The use of a continuous air monitor (CAM) is mainly motivated by the need to be alerted quickly and in the most accurate way possible with an acceptable false alarm rate when significant activity concentration value is exceeded, in order to take appropriate measures to reduce exposure of those involved.
The performance of this CAM does not only depend on the metrological aspect characterized by the decision threshold, the limit of detection and the measurement uncertainties but also on its dynamic capacity characterized by its response time as well as on the minimum detectable activity concentration corresponding to an acceptable false alarm rate.
The ideal performance is to have a minimum detectable activity concentration as low as possible associated with a very short response time, but unfortunately these two criteria are in opposition.
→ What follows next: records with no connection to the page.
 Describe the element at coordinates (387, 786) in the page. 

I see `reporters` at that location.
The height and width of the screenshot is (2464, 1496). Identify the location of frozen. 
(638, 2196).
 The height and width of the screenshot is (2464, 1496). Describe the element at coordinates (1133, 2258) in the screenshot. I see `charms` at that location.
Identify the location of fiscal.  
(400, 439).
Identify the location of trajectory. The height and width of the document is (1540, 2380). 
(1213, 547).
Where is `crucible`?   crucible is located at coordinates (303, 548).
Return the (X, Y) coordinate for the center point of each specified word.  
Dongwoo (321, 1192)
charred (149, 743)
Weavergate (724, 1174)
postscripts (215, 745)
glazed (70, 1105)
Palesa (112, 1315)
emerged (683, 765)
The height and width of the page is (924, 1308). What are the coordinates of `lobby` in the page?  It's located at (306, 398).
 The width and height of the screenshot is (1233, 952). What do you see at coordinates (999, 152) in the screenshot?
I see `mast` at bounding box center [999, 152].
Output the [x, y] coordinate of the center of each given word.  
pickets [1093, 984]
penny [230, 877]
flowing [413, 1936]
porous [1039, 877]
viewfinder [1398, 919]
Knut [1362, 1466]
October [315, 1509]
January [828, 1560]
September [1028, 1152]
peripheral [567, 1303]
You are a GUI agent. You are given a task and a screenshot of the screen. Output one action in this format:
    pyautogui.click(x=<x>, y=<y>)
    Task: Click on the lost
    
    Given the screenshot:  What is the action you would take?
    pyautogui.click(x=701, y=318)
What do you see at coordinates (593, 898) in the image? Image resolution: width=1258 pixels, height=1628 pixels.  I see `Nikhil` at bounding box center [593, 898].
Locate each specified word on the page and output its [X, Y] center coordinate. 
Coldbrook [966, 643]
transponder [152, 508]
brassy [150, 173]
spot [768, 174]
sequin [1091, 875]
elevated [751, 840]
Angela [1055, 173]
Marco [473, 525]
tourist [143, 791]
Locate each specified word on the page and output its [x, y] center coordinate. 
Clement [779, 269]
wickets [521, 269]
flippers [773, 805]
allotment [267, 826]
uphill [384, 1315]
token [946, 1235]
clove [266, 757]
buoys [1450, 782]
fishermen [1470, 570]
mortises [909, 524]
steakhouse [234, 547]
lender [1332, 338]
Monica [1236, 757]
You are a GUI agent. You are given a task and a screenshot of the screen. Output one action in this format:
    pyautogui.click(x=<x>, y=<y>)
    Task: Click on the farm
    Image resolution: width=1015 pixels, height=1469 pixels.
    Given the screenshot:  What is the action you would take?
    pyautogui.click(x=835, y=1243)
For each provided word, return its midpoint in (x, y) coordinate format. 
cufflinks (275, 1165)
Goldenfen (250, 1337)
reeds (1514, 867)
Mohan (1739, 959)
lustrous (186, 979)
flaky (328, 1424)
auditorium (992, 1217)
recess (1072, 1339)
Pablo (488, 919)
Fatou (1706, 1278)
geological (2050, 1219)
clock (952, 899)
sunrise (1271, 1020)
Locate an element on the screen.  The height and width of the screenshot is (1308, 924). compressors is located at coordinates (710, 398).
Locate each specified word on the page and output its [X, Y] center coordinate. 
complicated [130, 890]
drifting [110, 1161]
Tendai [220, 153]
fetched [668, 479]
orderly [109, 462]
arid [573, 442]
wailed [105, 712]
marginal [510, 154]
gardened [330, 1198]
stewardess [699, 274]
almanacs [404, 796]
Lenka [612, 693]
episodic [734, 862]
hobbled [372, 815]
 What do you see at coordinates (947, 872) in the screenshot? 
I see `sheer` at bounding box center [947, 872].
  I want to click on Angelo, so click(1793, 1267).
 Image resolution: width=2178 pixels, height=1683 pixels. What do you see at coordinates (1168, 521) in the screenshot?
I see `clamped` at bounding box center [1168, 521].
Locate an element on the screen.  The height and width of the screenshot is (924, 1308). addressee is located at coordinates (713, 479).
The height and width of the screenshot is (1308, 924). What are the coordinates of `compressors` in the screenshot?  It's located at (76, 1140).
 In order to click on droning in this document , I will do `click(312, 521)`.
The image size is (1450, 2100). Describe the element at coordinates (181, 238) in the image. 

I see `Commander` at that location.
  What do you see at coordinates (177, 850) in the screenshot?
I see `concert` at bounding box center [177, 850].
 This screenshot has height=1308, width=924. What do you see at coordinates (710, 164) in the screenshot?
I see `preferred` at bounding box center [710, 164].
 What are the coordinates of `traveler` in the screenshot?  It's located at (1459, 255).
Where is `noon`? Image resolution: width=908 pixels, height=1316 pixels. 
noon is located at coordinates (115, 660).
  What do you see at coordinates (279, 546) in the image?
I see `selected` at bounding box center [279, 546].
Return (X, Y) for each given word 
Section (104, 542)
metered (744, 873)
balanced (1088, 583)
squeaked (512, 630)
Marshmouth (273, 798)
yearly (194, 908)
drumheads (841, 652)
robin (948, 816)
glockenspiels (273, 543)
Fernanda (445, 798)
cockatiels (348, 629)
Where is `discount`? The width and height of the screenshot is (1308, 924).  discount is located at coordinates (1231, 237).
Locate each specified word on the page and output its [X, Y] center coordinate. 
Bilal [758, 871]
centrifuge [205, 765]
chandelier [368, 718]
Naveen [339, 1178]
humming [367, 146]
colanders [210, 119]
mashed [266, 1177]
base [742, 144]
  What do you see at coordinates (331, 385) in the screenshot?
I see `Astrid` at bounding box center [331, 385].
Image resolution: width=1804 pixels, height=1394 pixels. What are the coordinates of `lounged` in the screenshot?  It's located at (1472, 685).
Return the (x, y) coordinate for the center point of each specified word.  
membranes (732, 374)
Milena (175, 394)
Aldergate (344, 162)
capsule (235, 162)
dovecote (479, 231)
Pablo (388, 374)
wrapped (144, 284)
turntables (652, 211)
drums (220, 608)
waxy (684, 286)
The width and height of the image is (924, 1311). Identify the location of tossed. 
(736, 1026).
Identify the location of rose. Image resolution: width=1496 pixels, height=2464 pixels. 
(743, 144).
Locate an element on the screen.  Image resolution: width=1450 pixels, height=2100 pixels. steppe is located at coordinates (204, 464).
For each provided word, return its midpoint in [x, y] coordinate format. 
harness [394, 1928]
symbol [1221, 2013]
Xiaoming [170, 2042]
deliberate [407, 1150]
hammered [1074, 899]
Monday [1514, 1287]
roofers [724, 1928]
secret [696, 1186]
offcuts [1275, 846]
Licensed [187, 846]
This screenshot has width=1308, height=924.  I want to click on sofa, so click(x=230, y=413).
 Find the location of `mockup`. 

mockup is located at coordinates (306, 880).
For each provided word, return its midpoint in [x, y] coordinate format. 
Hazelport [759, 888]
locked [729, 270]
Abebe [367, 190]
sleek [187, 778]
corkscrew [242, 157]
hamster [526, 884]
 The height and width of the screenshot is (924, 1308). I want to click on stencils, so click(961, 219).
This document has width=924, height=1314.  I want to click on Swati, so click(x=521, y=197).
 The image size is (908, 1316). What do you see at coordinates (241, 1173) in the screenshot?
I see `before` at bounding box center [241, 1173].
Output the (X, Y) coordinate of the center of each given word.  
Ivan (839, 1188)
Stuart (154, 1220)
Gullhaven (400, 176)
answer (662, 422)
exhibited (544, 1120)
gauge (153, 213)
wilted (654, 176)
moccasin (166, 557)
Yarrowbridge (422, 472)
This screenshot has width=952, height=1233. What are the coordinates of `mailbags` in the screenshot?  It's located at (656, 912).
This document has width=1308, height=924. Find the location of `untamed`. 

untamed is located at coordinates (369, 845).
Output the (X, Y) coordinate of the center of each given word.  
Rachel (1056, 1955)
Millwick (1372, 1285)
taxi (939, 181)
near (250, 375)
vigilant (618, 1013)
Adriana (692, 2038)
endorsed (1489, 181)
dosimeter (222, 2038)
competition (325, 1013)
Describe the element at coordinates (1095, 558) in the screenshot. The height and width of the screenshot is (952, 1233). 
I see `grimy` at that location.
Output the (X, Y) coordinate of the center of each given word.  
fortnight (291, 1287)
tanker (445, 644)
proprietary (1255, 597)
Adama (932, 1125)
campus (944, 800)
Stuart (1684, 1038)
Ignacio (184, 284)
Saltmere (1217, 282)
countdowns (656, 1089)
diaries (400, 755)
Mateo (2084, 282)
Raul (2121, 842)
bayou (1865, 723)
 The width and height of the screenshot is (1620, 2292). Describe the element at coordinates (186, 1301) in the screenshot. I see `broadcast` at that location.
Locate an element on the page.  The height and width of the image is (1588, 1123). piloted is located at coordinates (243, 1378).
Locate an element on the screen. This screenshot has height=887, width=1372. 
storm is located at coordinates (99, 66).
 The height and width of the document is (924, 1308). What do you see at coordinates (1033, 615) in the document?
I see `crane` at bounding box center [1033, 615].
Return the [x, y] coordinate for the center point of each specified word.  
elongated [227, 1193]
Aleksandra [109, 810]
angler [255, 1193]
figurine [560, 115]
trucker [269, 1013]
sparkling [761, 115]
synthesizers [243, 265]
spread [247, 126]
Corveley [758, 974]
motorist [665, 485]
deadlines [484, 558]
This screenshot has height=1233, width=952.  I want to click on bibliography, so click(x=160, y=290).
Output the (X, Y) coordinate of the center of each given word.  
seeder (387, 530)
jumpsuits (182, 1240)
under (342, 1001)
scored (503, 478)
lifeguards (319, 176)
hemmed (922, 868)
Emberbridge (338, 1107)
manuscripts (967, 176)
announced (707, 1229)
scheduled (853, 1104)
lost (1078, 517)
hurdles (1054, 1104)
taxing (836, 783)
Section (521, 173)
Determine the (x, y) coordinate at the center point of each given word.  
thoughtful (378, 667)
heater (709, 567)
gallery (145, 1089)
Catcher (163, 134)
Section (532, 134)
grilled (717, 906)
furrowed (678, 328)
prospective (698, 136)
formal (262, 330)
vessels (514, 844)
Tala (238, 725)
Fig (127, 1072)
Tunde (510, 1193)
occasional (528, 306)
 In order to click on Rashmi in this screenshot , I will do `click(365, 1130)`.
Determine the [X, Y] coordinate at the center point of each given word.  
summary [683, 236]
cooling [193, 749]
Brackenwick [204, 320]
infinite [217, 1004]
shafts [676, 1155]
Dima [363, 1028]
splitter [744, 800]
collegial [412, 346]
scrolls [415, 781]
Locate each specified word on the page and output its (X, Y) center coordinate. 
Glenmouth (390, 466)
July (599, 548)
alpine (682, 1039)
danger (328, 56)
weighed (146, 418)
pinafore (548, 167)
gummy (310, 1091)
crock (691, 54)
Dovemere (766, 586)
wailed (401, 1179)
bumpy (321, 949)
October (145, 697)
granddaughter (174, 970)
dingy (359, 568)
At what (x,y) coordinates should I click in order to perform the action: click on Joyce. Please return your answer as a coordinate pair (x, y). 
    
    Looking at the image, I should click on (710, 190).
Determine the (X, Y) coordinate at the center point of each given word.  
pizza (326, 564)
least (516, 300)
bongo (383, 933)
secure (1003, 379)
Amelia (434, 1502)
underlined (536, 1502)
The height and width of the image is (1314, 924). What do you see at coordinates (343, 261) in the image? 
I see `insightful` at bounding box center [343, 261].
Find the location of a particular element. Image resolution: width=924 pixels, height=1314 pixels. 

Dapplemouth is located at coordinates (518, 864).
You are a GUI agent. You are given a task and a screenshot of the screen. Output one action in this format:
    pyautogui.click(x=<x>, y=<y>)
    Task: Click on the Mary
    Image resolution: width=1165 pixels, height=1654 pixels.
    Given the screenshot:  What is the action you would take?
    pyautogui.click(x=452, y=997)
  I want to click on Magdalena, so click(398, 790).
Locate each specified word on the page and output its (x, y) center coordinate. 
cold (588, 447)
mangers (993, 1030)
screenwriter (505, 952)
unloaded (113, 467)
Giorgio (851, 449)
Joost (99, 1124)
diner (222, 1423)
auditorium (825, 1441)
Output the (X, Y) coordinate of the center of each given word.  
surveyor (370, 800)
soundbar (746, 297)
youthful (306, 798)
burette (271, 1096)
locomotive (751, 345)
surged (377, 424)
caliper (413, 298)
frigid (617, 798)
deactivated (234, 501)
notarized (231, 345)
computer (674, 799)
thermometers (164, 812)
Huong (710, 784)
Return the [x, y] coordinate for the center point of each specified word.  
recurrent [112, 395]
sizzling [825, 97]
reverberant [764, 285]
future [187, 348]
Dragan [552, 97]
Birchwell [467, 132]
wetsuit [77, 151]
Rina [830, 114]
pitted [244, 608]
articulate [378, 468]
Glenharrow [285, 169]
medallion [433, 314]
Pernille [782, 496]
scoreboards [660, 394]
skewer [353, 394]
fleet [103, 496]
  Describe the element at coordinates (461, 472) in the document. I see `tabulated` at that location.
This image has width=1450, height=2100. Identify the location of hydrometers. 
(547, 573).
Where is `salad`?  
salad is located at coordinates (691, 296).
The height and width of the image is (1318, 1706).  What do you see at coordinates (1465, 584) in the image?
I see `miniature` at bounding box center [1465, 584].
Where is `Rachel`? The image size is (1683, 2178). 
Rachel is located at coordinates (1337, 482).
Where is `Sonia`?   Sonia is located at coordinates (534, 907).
It is therefore important that the CAM and the choice of the adjustment parameters and the alarm levels be in line with the radiation protection objectives.
This document describes
— the dynamic behaviour and the determination of the response time,
— the determination of the characteristic limits (decision threshold, detection limit, limits of the coverage interval), and
— a possible way to determine the minimum detectable activity concentration and the alarms setup.
Finally the annexes of this document show actual examples of CAM data which illustrate how to quantify the CAM performance by determining the response time, the characteristics limits, the minimum detectable activity concentration and the alarms setup.